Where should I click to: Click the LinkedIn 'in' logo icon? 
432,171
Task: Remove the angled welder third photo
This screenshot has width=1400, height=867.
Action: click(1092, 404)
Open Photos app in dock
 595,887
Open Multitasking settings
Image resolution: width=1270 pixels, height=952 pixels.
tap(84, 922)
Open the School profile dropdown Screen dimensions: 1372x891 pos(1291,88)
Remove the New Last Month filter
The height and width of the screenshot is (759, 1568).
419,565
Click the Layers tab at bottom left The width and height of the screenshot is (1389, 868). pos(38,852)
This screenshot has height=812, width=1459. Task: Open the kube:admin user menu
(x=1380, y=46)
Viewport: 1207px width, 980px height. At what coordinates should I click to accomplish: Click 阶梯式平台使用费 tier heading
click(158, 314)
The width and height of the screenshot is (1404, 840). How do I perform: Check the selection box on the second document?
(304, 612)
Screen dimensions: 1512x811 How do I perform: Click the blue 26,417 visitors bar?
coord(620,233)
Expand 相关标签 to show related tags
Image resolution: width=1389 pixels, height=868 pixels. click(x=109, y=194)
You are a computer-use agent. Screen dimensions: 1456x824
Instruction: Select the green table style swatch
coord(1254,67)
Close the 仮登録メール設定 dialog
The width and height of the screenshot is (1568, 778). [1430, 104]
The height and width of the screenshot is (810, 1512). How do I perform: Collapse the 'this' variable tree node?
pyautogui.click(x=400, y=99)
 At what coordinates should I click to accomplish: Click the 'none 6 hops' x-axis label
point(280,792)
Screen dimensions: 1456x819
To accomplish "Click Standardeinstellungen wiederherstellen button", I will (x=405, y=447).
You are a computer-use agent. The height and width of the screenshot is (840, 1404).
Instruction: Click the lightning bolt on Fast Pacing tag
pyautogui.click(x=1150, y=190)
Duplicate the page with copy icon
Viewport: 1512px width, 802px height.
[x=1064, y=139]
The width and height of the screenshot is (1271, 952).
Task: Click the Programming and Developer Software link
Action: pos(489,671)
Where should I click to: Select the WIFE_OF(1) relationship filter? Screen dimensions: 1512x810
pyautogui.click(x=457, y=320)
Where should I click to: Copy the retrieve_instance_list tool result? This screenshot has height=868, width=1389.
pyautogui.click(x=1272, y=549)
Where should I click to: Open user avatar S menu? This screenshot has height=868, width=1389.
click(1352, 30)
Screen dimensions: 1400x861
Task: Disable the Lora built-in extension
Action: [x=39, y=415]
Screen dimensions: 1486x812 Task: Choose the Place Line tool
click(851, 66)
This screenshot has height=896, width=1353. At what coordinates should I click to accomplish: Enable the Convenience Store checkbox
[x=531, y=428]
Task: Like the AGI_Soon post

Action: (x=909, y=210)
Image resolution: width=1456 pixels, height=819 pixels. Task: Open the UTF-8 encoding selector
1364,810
◇ ◇ ◇ ◇ ◇
ABOUT THIS TASK -
Note each line above that contains "agent" and copy it out.

ANSWER SPACE -
You are a computer-use agent. Screen dimensions: 1456x824
You are a computer-use agent. The height and width of the screenshot is (840, 1404).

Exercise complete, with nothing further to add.